The BAL bases its politics on Bangladeshi- and Bangla- chauvinism. (Bangla or Bengali is the country’s principal language.) While it poses as a party of the left or of the people, it has no compunction in obediently implementing, as it did during its rule from 1996-2001, privatizations, cuts in social spending and other regressive neo-liberal policies to woo foreign investors.

The BNP was founded in October 1978 by the Bangladesh dictator General Ziaur Rahman—husband of BNP leader Ms. Khaleda Zia. The BNP has a long history of cultivating Islamic fundamentalism.
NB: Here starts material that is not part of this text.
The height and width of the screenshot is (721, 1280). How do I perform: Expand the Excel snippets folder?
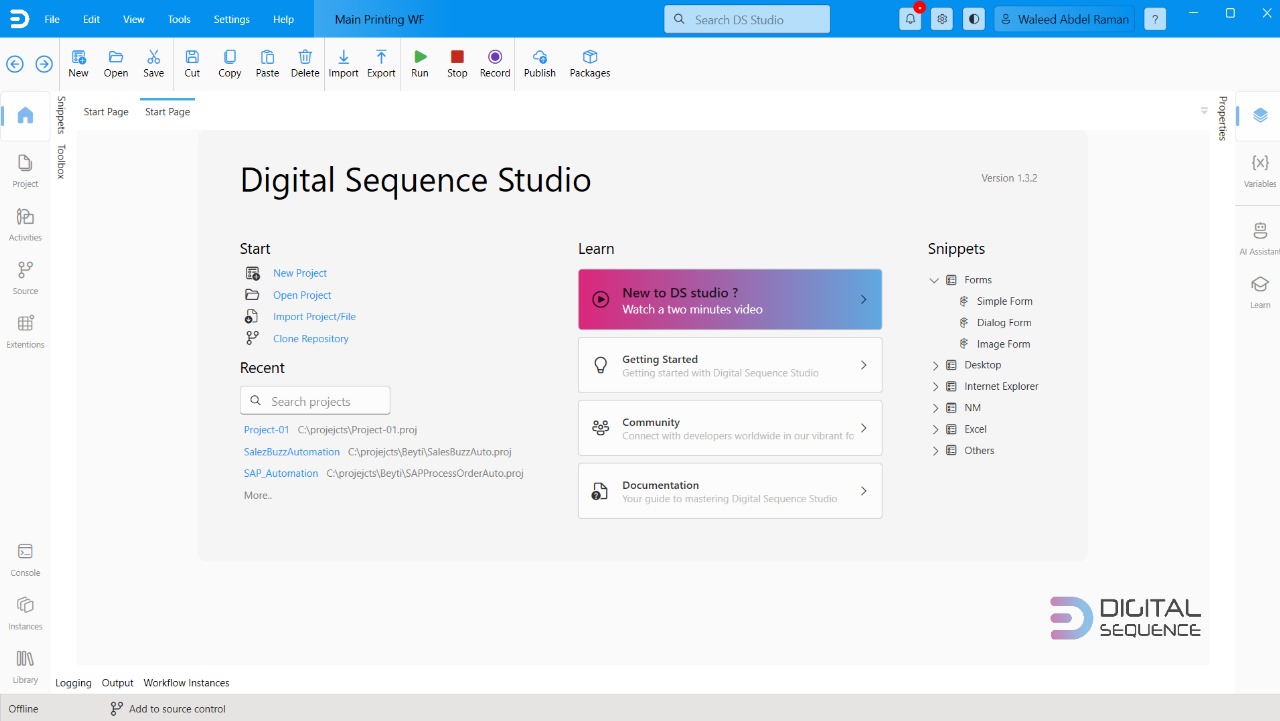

It was General Ziaur Rahman who codified Islam in the Bangladeshi constitution.

During a term in government that began in 1991, the BNP used Islamic fundamentalists groups to target opponents including from the rival BAL, NGO’s and leftist movements.

Following the 2001 elections the BNP formed a coalition with several reactionary Islamic Parties including the Jammat-e-Islam and Islamic Oikya Jote.
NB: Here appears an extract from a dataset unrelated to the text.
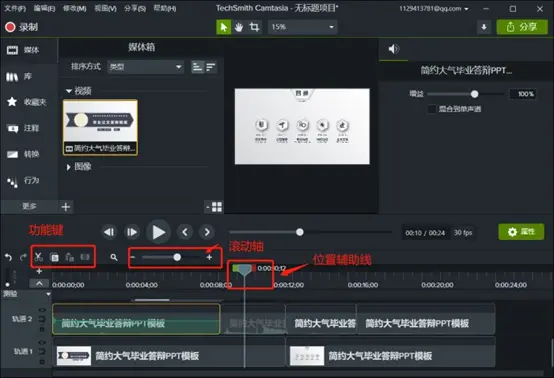The image size is (554, 378).
Task: Open the File (文件) menu
Action: click(15, 8)

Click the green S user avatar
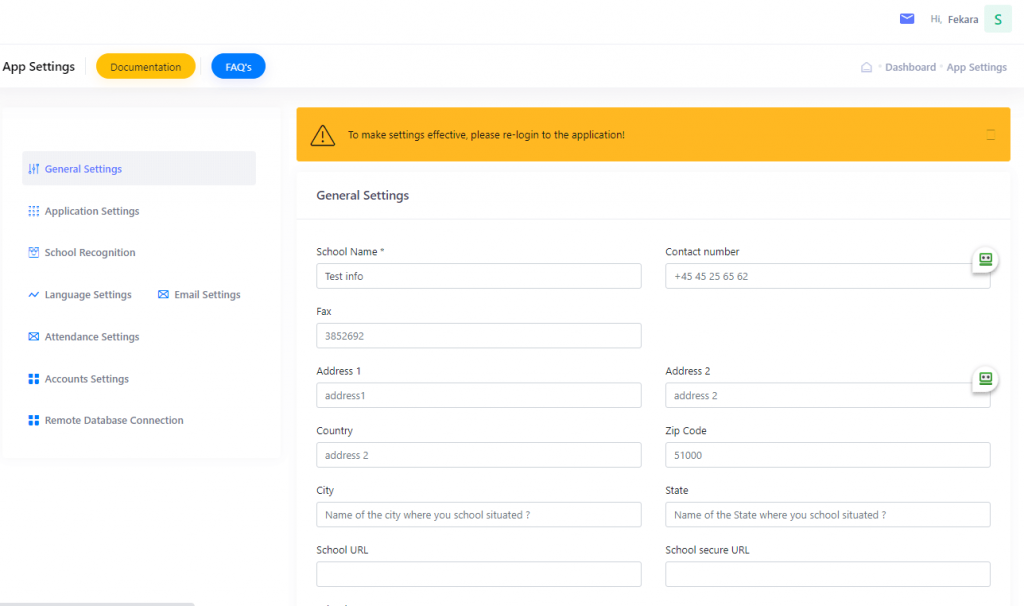point(997,19)
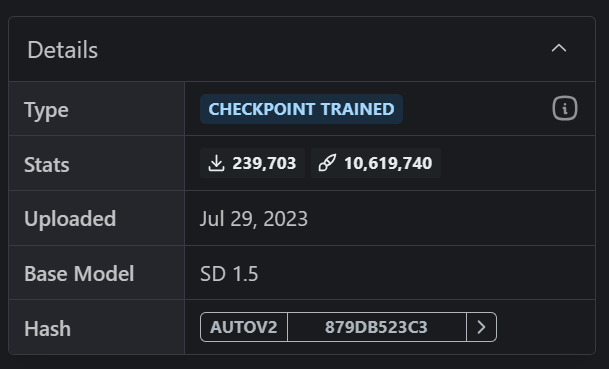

The Jammat-e-Islam dates back to before the formation of Bangladesh and assisted the violent suppression of the Bangladesh independence agitation by forming paramilitary forces that worked in consort with the Pakistani Military.

The BNP has either directly or indirectly created the atmosphere for a wave of violence that has targeted government opponents. In August 2004 there was a brutal grenade attack during a mass BAL rally that killed at least 20 and injured several hundred. BAL leader Ms. Sheikh Hasina barely escaped with her life. (See: Attack on Bangladesh opposition rally heightens political tensions)
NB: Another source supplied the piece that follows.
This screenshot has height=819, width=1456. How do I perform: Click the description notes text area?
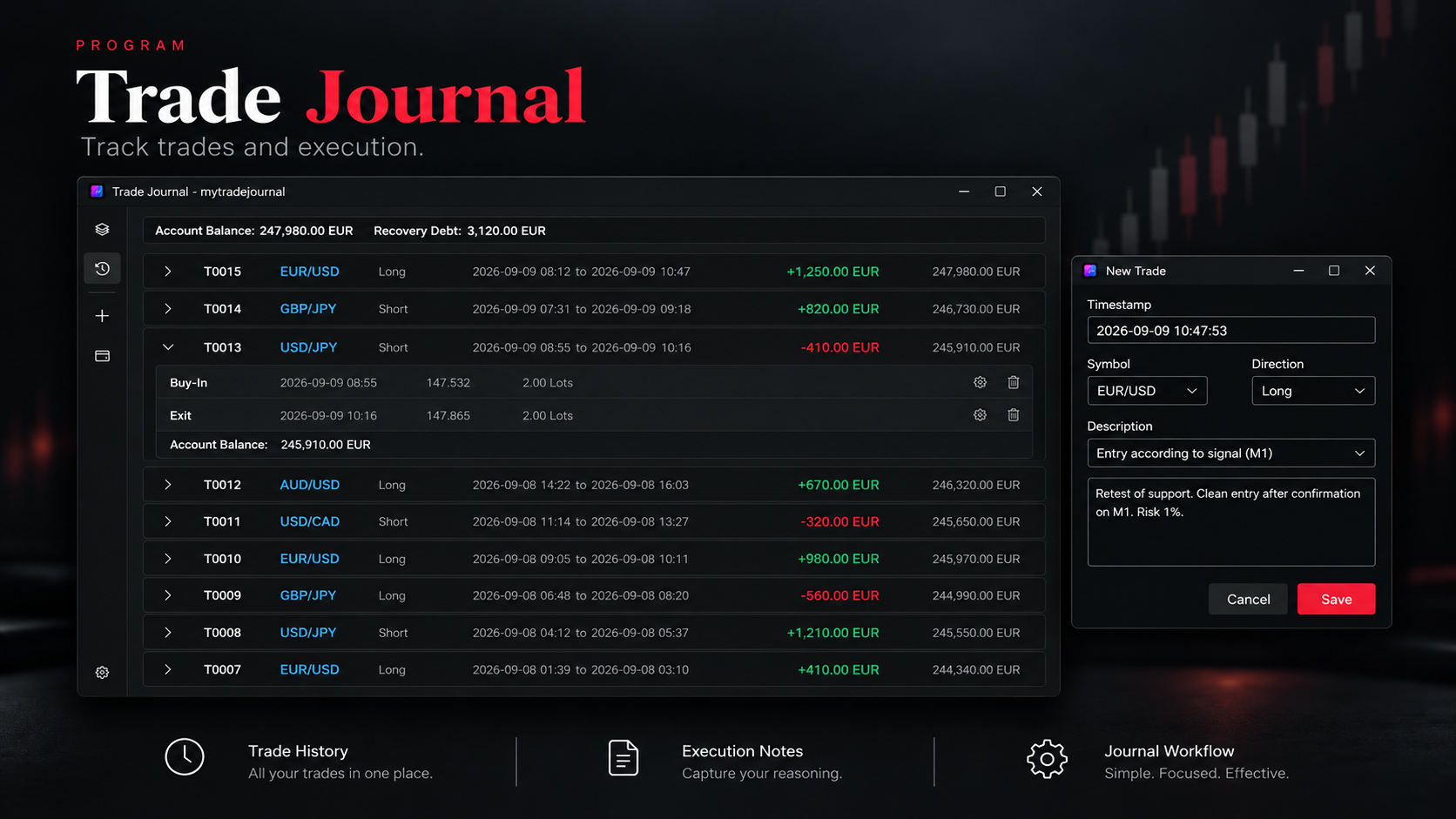1231,522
Both the current BNP-led government and the 1996-2001 BAL-led government have implemented the economic dictates of the so-called “Donor Community” comprising 16 bilateral and 7 multilateral institutions, the most prominent of which are the International Monetary Fund (IMF), the World Bank (WB), and the Asian Development Bank (ADB).

Under the guise of efficiently channeling “aid”, a euphemism for loans and meager grants, the “donors” maintain a permanent presence of management consultants and foreign bureaucrats in Bangladesh who dictate government policies.

The result has been a social catastrophe for the majority of Bangladesh’s 140 million people, with 83 percent living on less than $2 per day. The workers in the garment industry—that produces Bangladesh’s most prominent export—work and live in the most abysmal conditions. Wages are as low as US 15 cents per hour and a “normal” work day is 13 hours.

No matter which of the two main bourgeois political parties wins the upcoming elections, it will make no difference in the living conditions of the majority. Both the BNP and BAL are thoroughly corrupt bourgeois parties that in the face of mass opposition have imposed regressive socio-economic policies.

Only an independent political movement of Bangladesh workers uniting with their class brethren across South Asia and internationally can put an end to the social tragedy that is Bangladesh.